Denn: Wettbewerbsklauseln sind fehleranfällig!

Fehler in Wettbewerbsklauseln führen regelmäßig zur Nichtigkeit oder Unverbindlichkeit selbiger. Dies führt entweder dazu, dass weder Arbeitnehmer noch Arbeitgeber an die Vereinbarung gebunden sind, oder dass sich der Arbeitnehmer aussuchen kann, ob er sich an das Wettbewerbsverbot hält und ihm somit die Zahlung der Karenzentschädigung zusteht, oder ob er selbiges unbeachtet lässt.
Auch Schadensersatzansprüche seitens des Arbeitnehmers sind im Falle der Nichtigkeit denkbar!

#4 Die unwirksame Befristung

Die Befristung von Arbeitsverträgen ist in Deutschland an enge rechtliche Vorgaben gebunden. Nach deutschem Recht können Arbeitsverträge mit oder ohne Sachgrund befristet werden. 

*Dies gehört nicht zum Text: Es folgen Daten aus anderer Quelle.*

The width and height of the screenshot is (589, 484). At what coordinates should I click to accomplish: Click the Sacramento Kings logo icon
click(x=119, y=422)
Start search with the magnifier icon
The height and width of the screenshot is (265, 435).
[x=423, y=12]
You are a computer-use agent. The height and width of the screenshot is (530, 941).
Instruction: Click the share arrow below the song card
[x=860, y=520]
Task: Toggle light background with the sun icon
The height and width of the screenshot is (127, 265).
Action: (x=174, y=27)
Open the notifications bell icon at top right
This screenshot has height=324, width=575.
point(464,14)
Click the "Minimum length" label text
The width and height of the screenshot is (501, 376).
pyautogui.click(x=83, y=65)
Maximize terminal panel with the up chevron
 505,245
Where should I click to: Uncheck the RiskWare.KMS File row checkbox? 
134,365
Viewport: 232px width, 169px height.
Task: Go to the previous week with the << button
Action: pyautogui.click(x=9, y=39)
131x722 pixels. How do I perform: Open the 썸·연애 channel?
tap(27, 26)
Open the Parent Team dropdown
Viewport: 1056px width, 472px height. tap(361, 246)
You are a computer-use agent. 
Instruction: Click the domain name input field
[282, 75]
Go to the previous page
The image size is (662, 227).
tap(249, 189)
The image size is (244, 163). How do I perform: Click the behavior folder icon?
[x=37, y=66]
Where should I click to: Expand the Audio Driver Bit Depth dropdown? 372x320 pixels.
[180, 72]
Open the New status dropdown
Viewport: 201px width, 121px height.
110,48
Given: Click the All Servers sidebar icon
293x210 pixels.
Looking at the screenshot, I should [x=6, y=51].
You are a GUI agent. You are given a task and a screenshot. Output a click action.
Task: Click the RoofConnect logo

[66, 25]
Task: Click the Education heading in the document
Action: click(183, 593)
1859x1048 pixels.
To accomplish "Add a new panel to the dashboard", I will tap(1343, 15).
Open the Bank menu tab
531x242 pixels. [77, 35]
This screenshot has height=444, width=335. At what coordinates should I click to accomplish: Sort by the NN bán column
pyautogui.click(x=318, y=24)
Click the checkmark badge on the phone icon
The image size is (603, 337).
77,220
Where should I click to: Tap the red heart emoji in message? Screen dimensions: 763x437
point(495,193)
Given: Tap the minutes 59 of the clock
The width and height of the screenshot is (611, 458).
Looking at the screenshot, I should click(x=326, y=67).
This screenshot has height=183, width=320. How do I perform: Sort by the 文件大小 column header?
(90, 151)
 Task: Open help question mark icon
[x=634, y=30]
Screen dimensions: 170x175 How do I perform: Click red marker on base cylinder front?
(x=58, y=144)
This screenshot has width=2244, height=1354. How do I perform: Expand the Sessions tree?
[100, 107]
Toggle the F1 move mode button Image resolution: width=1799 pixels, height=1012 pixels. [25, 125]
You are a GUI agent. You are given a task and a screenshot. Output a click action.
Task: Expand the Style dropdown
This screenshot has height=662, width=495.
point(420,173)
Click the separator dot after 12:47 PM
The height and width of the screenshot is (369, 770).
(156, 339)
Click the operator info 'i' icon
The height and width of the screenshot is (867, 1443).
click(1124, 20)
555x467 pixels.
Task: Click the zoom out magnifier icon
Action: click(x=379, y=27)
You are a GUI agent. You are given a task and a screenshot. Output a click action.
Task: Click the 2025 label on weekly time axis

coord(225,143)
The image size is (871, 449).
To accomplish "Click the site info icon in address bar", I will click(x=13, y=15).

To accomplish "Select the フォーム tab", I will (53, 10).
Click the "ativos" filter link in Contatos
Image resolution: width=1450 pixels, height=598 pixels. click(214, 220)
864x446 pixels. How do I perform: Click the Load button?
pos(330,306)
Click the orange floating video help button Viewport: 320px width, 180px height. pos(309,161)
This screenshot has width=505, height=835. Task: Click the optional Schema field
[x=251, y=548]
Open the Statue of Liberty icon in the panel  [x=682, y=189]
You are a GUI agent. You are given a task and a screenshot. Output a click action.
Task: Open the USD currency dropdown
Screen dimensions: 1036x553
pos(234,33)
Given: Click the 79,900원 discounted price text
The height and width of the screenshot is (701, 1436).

Liegt eine sachgrundlose Befristung vor, ist diese für maximal 2 Jahre möglich: innerhalb dieses Zeitraums darf der Vertrag dreimal verlängert werden. 

Aber Achtung: Gleichzeitig mit einer Verlängerung auch direkt ein paar Änderungen vornehmen? Eine schlechte Idee. 

Außerdem nicht vergessen: Bei Abschluss eines ohne Sachgrund befristeten Arbeitsvertrags darf kein vorheriges Arbeitsverhältnis bestanden haben! 

Den befristeten Arbeitsvertrag schnell einmal digital signieren? Fehlanzeige. 

Auch bei der Befristung mit Sachgrund passieren schnell Fehler. Das Gesetz enthält zwar eine Aufzählung sachlicher Gründe, diese ist jedoch nicht abschließend, auch andere, nicht im Gesetz genannte Gründe können die Zulässigkeit einer Befristung grundsätzlich rechtfertigen. 

Hier ist jedoch äußerste Vorsicht geboten, denn der Grund sollte mit den im Gesetz genannten Gründen mindestens gleichwertig sein.

Im Streitfall kann das zuständige Gericht den Sachverhalt anders beurteilen als der Arbeitgeber, eine erfolgreiche Entfristungsklage seitens des Arbeitnehmers führt dazu, dass das Arbeitsverhältnis als unbefristet geschlossen gilt.

#3 Bonus, Bonus, Bonus


Wie kann etwas, das so schön klingt, so viel Kopfzerbrechen auslösen? Einfach gesagt: Bonuszahlungen sind eine komplexe Angelegenheit.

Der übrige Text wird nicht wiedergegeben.